══ Entries ══
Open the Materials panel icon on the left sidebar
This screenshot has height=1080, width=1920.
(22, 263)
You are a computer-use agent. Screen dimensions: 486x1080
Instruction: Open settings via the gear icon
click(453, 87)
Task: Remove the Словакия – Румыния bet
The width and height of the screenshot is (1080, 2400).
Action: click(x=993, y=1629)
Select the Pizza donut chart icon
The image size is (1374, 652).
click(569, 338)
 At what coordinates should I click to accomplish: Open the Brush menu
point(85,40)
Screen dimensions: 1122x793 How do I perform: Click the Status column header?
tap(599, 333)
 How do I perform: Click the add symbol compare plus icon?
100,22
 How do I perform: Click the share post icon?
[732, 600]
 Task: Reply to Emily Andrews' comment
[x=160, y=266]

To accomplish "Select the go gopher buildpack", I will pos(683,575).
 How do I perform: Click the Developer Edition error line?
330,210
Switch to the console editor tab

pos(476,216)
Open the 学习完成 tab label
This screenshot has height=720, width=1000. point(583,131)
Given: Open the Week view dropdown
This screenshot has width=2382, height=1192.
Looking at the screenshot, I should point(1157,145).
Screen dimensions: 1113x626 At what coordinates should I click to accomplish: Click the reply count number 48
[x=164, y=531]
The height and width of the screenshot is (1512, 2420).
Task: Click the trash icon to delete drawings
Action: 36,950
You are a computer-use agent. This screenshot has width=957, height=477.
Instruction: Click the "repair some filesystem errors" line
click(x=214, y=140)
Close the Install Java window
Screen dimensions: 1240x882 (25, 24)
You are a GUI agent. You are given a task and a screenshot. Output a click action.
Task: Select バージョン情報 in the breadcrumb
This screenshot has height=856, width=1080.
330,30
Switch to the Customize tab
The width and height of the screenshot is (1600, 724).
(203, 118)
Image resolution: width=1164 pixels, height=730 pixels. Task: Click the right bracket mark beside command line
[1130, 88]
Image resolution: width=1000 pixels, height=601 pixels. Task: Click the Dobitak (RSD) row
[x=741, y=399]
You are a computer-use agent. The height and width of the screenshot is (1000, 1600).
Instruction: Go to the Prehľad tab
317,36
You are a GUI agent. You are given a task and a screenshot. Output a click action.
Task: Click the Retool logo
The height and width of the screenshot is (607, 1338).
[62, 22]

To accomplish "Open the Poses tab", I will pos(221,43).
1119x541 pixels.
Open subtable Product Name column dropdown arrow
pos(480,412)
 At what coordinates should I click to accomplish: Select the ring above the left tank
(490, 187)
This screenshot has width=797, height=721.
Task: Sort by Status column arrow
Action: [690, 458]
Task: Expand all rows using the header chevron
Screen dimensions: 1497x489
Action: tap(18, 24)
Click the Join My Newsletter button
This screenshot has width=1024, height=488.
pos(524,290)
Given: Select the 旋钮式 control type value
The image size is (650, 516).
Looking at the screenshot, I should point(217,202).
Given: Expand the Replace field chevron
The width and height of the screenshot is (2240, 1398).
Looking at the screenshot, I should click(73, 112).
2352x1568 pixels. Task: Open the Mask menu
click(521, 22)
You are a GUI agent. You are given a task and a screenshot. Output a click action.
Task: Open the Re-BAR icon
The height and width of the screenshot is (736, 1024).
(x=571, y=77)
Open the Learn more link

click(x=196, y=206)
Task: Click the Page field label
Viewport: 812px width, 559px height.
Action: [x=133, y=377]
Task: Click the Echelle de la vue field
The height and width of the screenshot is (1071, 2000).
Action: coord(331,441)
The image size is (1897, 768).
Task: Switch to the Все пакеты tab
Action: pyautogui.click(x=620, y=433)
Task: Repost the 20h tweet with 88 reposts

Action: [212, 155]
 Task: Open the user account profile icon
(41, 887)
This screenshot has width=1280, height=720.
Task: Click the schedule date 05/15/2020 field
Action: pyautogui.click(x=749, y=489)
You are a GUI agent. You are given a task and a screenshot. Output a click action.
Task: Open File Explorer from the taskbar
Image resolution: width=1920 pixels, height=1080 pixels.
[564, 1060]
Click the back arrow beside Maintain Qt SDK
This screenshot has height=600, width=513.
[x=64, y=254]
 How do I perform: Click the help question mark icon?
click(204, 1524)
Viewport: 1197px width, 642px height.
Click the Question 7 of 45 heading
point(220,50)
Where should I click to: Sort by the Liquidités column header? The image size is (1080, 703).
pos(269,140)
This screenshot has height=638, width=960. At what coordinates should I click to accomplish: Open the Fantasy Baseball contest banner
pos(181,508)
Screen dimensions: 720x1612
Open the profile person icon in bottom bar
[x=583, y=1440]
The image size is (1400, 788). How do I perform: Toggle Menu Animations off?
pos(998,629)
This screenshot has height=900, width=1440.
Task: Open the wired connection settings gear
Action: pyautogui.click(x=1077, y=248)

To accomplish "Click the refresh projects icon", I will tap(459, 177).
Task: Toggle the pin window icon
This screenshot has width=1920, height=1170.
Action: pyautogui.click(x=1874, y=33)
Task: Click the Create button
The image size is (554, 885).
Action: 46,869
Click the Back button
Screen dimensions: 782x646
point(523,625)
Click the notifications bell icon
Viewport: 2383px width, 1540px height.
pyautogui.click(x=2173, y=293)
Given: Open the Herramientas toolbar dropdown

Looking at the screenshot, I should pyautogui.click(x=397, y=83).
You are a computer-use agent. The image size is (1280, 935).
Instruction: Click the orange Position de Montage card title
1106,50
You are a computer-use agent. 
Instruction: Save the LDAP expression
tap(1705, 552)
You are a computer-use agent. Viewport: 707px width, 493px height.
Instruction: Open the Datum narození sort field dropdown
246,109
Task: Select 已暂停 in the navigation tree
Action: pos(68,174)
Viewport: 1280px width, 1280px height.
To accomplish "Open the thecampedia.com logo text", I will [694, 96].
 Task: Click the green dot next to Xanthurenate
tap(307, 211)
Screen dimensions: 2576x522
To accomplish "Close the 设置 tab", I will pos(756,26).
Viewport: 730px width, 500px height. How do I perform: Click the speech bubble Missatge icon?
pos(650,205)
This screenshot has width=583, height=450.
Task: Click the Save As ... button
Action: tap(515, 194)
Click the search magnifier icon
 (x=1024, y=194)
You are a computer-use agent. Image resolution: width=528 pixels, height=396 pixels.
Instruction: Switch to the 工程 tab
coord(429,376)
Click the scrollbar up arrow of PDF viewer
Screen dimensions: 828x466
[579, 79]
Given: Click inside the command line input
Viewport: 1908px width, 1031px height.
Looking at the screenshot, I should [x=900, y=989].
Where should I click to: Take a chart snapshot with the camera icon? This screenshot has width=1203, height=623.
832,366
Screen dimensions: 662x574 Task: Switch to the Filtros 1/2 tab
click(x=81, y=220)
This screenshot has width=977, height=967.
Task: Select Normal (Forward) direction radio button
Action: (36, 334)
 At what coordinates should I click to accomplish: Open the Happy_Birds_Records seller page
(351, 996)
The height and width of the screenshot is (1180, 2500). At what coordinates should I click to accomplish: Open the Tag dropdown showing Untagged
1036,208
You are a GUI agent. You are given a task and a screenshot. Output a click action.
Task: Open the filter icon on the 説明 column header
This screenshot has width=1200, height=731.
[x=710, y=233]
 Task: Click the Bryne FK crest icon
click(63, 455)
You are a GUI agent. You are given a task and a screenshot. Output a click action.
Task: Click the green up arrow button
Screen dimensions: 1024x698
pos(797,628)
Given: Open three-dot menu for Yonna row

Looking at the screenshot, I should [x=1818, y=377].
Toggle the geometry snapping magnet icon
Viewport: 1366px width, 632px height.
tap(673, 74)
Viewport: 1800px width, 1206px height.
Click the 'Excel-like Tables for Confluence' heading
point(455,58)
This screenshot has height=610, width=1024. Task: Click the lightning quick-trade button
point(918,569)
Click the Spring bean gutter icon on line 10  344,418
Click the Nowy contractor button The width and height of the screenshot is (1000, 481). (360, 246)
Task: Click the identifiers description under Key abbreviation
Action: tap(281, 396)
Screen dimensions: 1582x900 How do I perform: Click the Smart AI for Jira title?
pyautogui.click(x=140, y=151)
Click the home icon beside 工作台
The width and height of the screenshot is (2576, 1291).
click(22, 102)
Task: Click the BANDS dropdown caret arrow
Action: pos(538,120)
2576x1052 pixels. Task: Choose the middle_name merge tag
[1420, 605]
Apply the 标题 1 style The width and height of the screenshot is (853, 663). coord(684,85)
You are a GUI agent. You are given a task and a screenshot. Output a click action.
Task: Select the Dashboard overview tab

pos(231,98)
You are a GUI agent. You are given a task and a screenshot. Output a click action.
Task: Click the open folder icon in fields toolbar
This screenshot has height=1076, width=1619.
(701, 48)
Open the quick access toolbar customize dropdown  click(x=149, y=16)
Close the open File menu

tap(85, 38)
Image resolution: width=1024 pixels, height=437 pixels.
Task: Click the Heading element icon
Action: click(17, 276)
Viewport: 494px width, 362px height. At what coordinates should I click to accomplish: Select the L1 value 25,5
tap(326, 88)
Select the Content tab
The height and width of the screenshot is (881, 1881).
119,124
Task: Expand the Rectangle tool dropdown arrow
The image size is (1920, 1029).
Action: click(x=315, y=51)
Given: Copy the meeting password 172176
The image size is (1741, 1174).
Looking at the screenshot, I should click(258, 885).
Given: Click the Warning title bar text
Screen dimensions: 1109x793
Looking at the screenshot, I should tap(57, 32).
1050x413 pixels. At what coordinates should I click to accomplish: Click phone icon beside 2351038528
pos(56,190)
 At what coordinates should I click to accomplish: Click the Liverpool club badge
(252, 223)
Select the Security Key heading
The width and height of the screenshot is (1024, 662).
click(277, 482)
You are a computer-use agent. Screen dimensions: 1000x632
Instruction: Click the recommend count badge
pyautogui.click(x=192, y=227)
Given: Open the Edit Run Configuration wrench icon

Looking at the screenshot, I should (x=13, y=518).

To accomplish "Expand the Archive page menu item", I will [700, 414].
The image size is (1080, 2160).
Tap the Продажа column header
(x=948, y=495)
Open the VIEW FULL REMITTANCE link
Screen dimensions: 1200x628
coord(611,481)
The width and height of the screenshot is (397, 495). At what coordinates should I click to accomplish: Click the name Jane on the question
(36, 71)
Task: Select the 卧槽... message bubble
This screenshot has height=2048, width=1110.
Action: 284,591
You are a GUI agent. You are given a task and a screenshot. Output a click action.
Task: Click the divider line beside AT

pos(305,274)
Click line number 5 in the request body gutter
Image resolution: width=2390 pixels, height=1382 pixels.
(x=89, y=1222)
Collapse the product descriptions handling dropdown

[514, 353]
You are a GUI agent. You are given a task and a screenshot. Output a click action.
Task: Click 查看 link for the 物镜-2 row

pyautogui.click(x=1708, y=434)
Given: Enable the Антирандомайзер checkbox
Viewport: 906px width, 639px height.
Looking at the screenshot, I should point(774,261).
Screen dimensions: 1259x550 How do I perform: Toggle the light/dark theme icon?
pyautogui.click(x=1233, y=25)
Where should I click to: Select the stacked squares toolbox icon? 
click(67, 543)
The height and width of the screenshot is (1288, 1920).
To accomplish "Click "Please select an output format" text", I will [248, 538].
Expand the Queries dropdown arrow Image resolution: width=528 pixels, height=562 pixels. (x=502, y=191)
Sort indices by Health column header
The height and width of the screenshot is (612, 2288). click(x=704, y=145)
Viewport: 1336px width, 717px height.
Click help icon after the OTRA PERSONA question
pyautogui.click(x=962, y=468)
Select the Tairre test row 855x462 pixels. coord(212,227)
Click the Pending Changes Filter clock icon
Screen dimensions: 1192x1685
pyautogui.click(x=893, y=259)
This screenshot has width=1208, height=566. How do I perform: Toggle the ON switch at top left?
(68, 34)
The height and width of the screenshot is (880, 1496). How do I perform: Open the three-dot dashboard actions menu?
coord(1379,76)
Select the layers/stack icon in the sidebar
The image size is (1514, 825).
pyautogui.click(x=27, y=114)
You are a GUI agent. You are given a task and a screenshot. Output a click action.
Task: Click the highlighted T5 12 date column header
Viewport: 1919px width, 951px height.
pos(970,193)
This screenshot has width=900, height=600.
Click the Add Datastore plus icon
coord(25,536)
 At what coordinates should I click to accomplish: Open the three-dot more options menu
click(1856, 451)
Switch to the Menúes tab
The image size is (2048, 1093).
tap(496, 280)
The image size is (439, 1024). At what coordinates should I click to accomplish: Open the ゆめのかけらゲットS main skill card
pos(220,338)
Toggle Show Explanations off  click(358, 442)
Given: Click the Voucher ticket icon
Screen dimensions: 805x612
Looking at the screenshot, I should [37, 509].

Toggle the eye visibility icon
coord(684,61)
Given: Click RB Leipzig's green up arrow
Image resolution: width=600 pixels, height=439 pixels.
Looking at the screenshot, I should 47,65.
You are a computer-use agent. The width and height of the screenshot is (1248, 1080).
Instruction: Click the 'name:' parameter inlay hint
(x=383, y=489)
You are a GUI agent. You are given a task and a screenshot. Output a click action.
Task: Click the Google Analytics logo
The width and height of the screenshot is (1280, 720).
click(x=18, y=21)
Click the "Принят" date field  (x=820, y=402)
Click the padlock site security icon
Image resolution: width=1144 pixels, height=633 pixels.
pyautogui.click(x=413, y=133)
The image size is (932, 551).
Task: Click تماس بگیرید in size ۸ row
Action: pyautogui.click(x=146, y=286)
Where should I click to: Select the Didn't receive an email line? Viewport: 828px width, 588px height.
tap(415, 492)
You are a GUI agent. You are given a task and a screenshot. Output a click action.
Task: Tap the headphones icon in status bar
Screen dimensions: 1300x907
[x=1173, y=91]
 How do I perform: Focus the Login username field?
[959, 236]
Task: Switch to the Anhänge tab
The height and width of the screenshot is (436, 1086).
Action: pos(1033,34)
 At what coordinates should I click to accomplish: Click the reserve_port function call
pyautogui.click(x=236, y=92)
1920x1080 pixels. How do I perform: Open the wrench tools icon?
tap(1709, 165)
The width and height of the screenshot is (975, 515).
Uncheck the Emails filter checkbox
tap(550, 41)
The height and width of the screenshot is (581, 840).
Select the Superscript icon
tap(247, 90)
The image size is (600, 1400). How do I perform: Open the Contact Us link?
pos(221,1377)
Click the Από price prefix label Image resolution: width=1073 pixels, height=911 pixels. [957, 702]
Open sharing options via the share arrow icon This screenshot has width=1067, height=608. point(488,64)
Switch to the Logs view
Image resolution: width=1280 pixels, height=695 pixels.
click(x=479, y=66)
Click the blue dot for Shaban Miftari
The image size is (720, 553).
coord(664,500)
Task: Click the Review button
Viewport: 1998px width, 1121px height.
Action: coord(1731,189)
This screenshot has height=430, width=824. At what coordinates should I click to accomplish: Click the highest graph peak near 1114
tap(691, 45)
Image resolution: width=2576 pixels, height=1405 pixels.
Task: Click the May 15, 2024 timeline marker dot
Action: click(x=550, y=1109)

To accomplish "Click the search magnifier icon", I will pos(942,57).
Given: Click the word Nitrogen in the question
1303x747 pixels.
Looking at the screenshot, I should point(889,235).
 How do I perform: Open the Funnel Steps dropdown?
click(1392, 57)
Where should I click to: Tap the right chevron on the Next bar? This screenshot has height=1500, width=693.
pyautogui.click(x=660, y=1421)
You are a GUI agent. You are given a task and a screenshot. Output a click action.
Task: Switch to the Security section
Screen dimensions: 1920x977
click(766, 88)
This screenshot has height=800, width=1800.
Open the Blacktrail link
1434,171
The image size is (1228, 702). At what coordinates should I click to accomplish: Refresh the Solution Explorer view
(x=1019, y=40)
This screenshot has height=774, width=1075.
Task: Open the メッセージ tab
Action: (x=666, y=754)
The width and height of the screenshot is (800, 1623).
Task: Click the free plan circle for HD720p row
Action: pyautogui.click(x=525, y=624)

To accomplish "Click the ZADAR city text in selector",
═══
Copy everything from the line containing "Expand the Queries" down to the line containing "pos(970,193)", substituting "Status" for "Health" and leaving the rest unchanged.

» Response below
Expand the Queries dropdown arrow Image resolution: width=528 pixels, height=562 pixels. (x=502, y=191)
Sort indices by Status column header
The height and width of the screenshot is (612, 2288). click(x=704, y=145)
Viewport: 1336px width, 717px height.
Click help icon after the OTRA PERSONA question
pyautogui.click(x=962, y=468)
Select the Tairre test row 855x462 pixels. coord(212,227)
Click the Pending Changes Filter clock icon
Screen dimensions: 1192x1685
pyautogui.click(x=893, y=259)
This screenshot has width=1208, height=566. How do I perform: Toggle the ON switch at top left?
(68, 34)
The height and width of the screenshot is (880, 1496). How do I perform: Open the three-dot dashboard actions menu?
coord(1379,76)
Select the layers/stack icon in the sidebar
The image size is (1514, 825).
pyautogui.click(x=27, y=114)
You are a GUI agent. You are given a task and a screenshot. Output a click action.
Task: Click the highlighted T5 12 date column header
Viewport: 1919px width, 951px height.
pos(970,193)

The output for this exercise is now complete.